El Rio Ebro slowly meanders round this pretty little city, flowing as smoothly as the wine it helps to produce. What Logroño lacks in size it makes up for in curiosity as narrow streets and parks await exploration by anyone who stays the night. The capital of the smallest autonomous community in Spain, La Rioja, it is also the capital of wine and tapas whilst acting as a beacon for weary pilgrims, making their way along El Camino; their destination Santiago de Compostela.
What to see and what to do
Your first port of call should be the narrow streets of Calle Laurel, San Juan and San Augstine. These narrow streets contain dozens and dozens of quaint, bustling bars where you can try some wonderful food and drink some even better wine. Whilst other regions in Spain may only offer a few wines in their bars it is customary here to scrap the cañas (small beers) and order wine. A nice local Crianza will do very well and only set you back a few Euros. Alongside this are a multitude of small and different dishes that although paid for separately can constitute a hearty dinner for a cost effective price.
For the museum lovers the Museo de La Rioja is a great choice for a few hours in the sleepy Logroño afternoons. With generous opening hours and a fair price, you can take a walk through the history of La Rioja. If one is looking for architecture than the more breathtaking yet quaint church of San Bartolome is your best bet. It has a glorious entrance and is one (if not the) oldest church in town.
The Co-Cathedral of Santa María de la Redonda is a grand structure which forms the very centre of the town. Admission is free and inside there is gold! lots and lots of gold. Although architecturally not as fascinating as other Spanish Cathedrals it is worth a moment of your time and is clearly recognisable by the twin spires and plain façade.
Any spare time, not watering oneself, should be spent exploring the parks that abound. All of which have wonderful fountains and pleasant atmospheres where you can watch the life of the city go by. Favourites include Parque de la Ribera, that runs alongside the river and Paseo del Espolon with its wonderful fountain and peaceful demeanour.
If you have the use of a car, then Logroño can act as a great centre for exploring the region which offers never ending vineyards with enough winery tours to sink a battleship: mountain climbing, skiing in winter, tiny towns with lots of character and even dinosaur fossils to find.
Best time to go and for how long
The best time to go is for the week of San Mateo in June (11th) and September (21st).
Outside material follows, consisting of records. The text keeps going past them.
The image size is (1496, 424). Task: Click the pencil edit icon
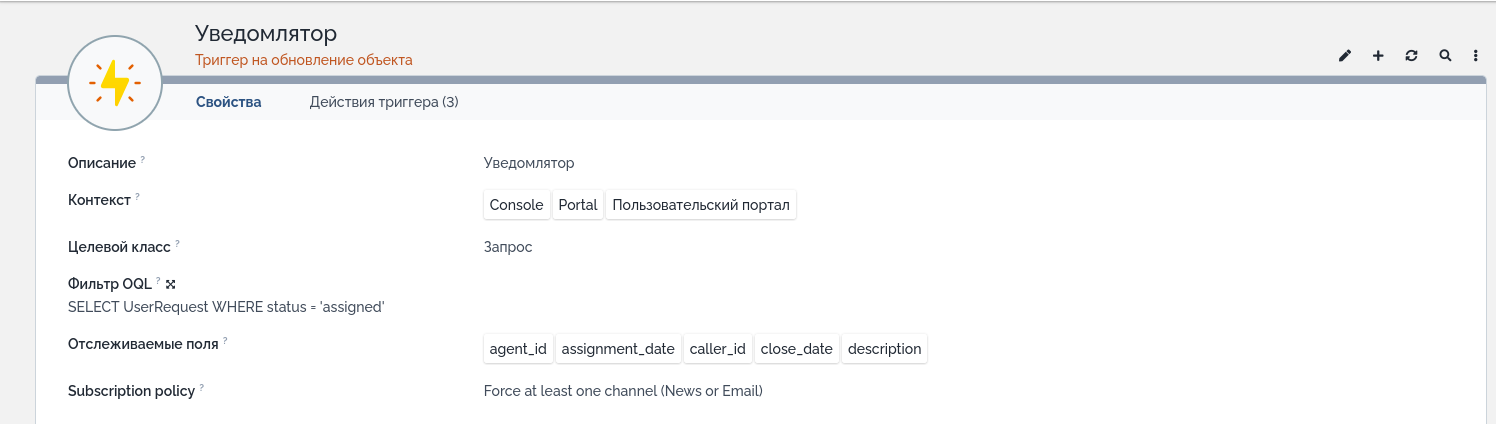pos(1345,56)
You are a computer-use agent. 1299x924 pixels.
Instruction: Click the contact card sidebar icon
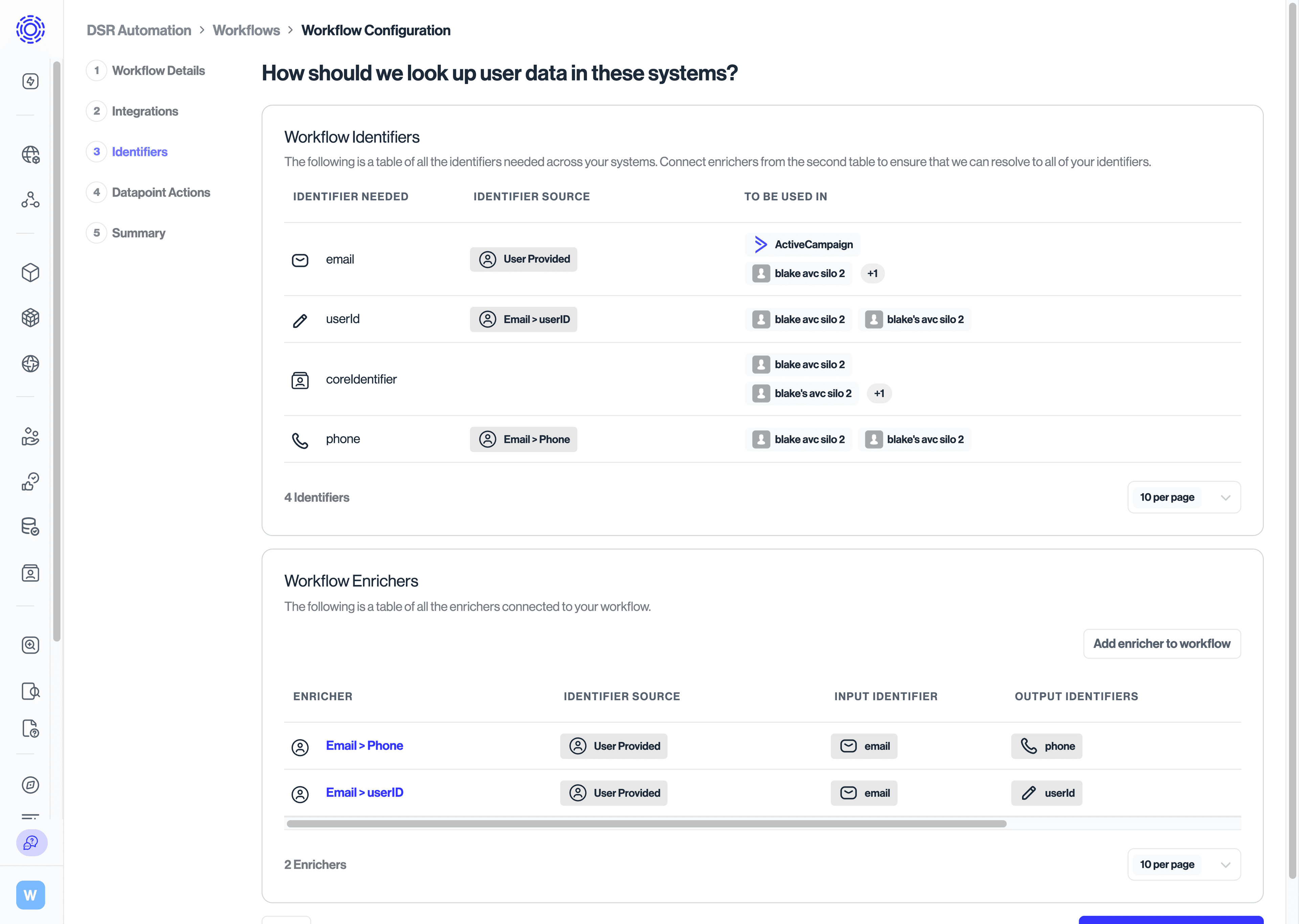[x=30, y=573]
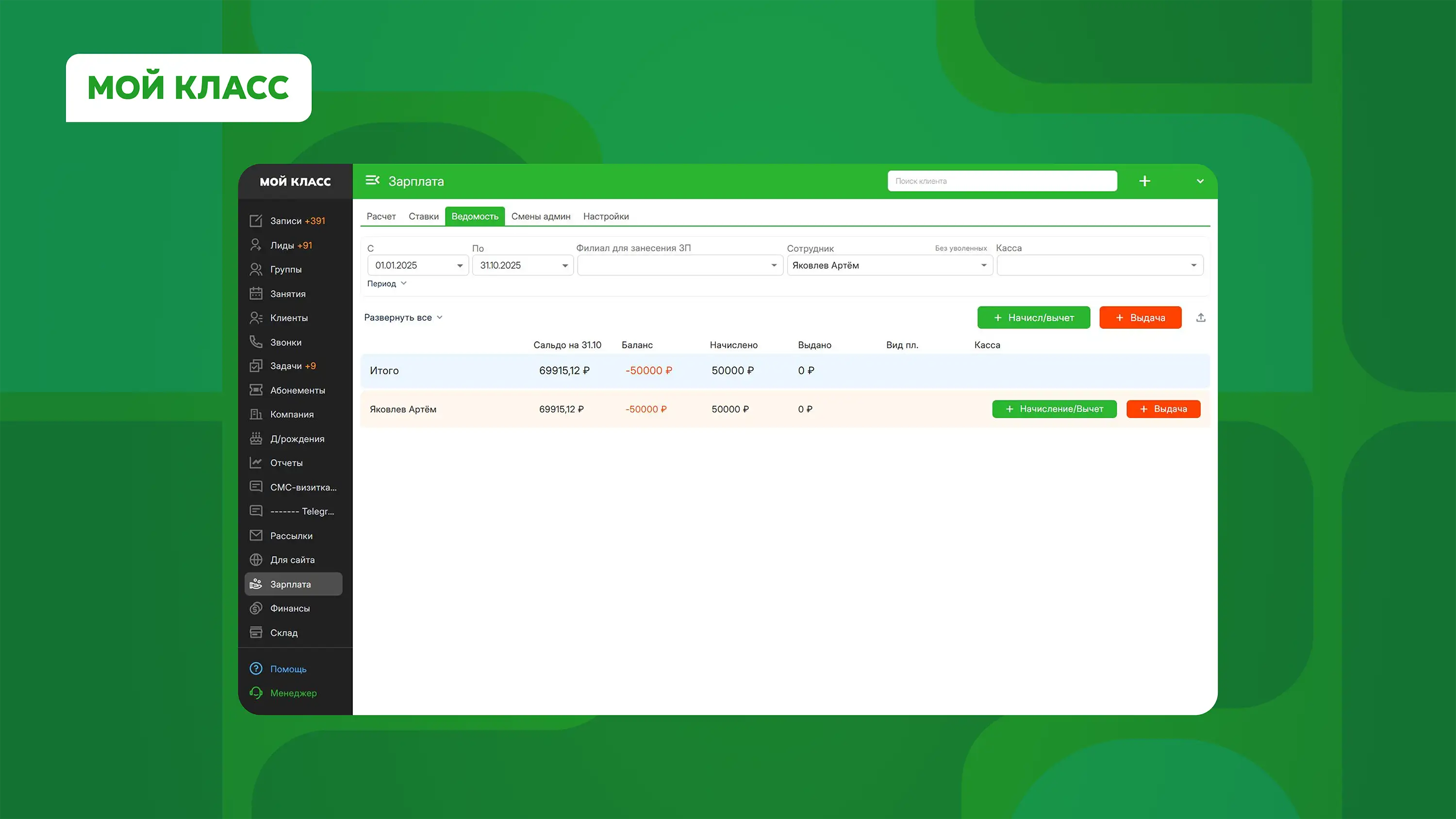The image size is (1456, 819).
Task: Click the Поиск клиента search field
Action: [x=1002, y=181]

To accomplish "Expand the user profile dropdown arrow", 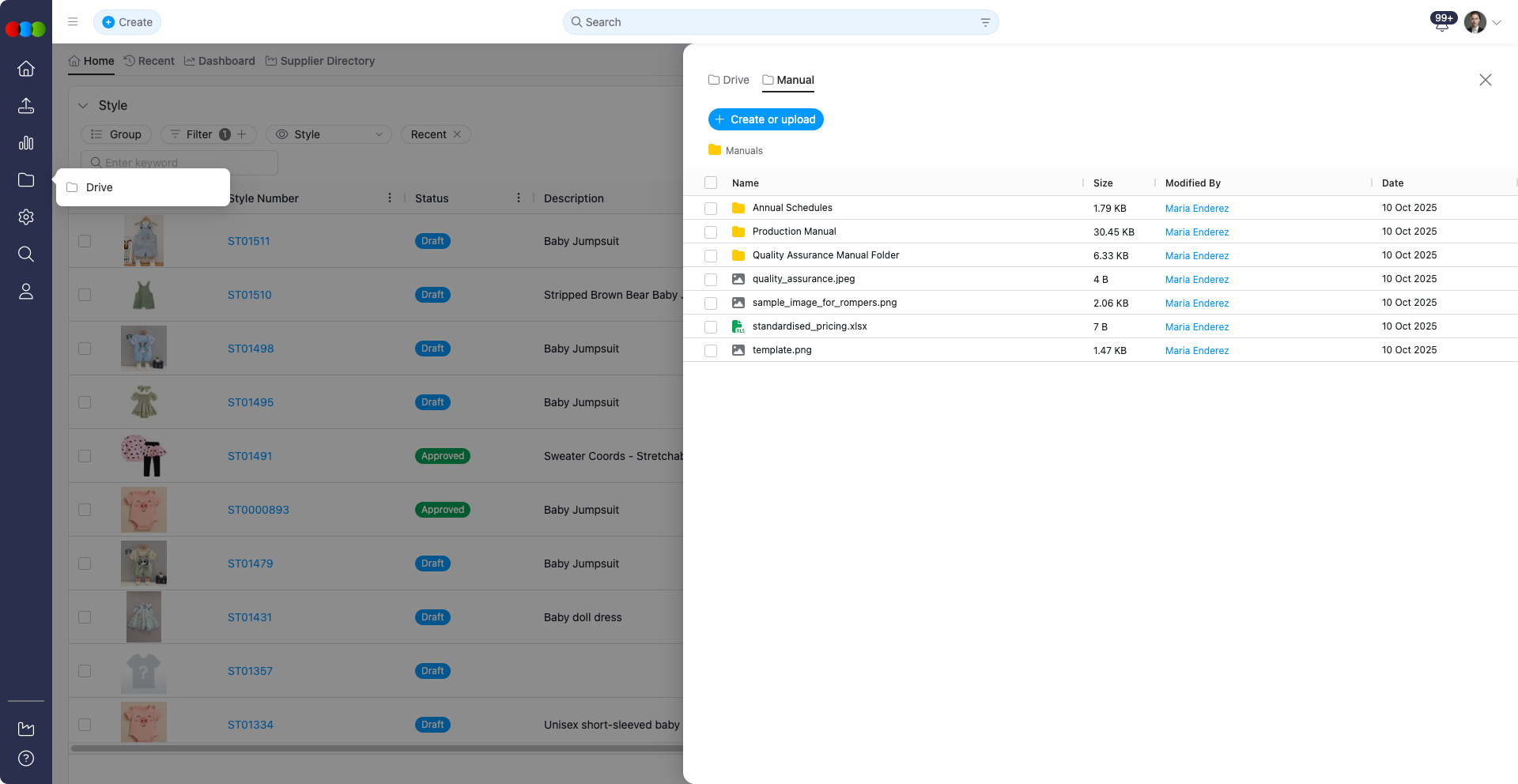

The town is alive and buzzing with street parties and bull fights. A quieter and just as pleasant time to visit is when spring hits and it starts to warm up. A cold dreary La Riojan day is not what you want and there couldn’t be a greater contrast to this as when the temperature gets above 25. A stay should last no more than a couple of days, although pleasant and beautiful, there are multiple larger cities close by that are all worth a longer explore including Bilbao and Pamplona.
Where to stay
For the pilgrim there are a lot of albergues and for the person on a budget there are plenty of cheap pensions in the centre of the city with very reasonable prices however, the prices go through the roof around festival times (June/ September). There are a handful of 3 and 4 star hotels for the person on a slightly less tight budget and some chain hotels including a Carlton and an NH hotel too. Furthermore there are plenty of people who rent out their apartments through airbnb and you can find anything from small single rooms to whole up-market apartments for your stay.Where to stay
- Graffiti in Haro
How to get there
A word of warning about the train station and airport, they are, for want of a better word, useless. One flight a week to Madrid and from Madrid and a train service that is poor at best. With long travel times from the major cities your best bet for getting here is from Bilbao and then a bus to Logroño or a long long train from Barcelona. Arrival by car is preferred and, if you want to visit anywhere else in the region, essential.
- Outside San Bartolomé
For a short stay it is perfect; for anything longer than a few days there are other, larger places nearby that warrant an even longer stay. For a city with a population of 150,000 it lacks a lot of basic transport amenities and only a few interesting, albeit quite beautiful, streets when compared with other cities nearby and in Spain as a whole.